**PROVIDED DATA:**

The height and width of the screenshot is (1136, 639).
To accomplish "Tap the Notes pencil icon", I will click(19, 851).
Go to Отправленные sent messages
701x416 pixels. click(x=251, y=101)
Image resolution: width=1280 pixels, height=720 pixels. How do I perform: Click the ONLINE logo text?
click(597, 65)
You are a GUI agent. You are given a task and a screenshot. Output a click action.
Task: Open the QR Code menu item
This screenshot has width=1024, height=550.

* * *

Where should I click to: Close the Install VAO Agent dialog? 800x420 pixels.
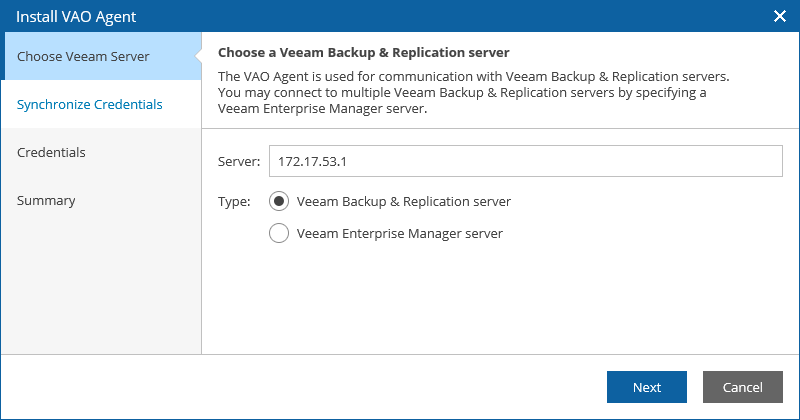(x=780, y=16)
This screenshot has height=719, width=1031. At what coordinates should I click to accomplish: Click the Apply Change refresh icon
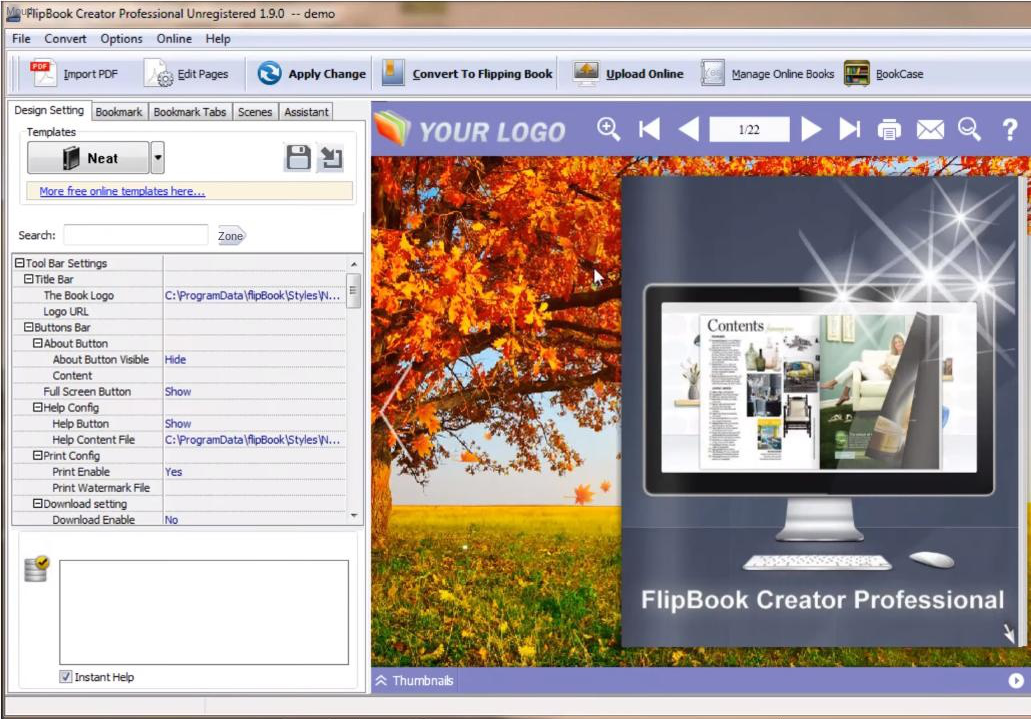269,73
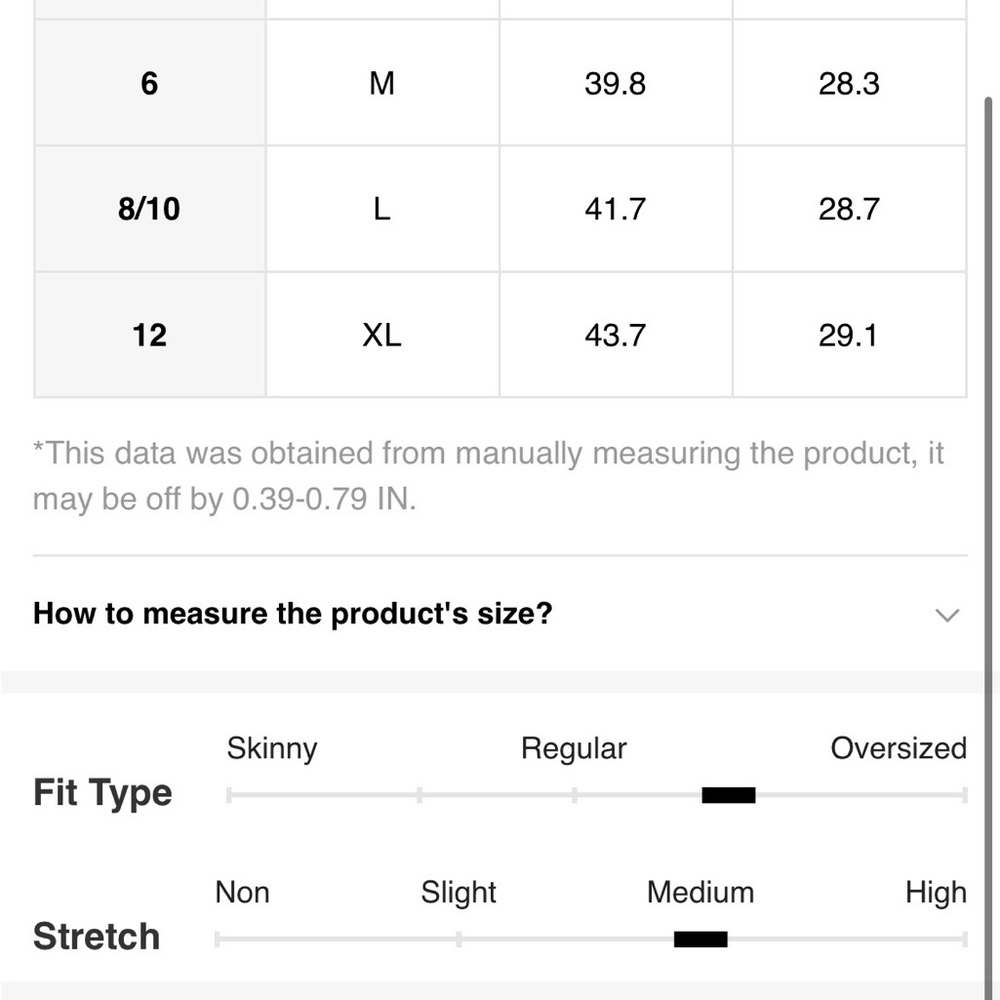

**WHAT IS BEING ASKED:**
Each line in the entries above, starting at the line with "The height and" and ending at the line with "This screenshot has width=1024, height=550.", is to be printed exactly, and only those lines.

**YOUR RESPONSE:**
The height and width of the screenshot is (1136, 639).
To accomplish "Tap the Notes pencil icon", I will click(19, 851).
Go to Отправленные sent messages
701x416 pixels. click(x=251, y=101)
Image resolution: width=1280 pixels, height=720 pixels. How do I perform: Click the ONLINE logo text?
click(597, 65)
You are a GUI agent. You are given a task and a screenshot. Output a click action.
Task: Open the QR Code menu item
This screenshot has width=1024, height=550.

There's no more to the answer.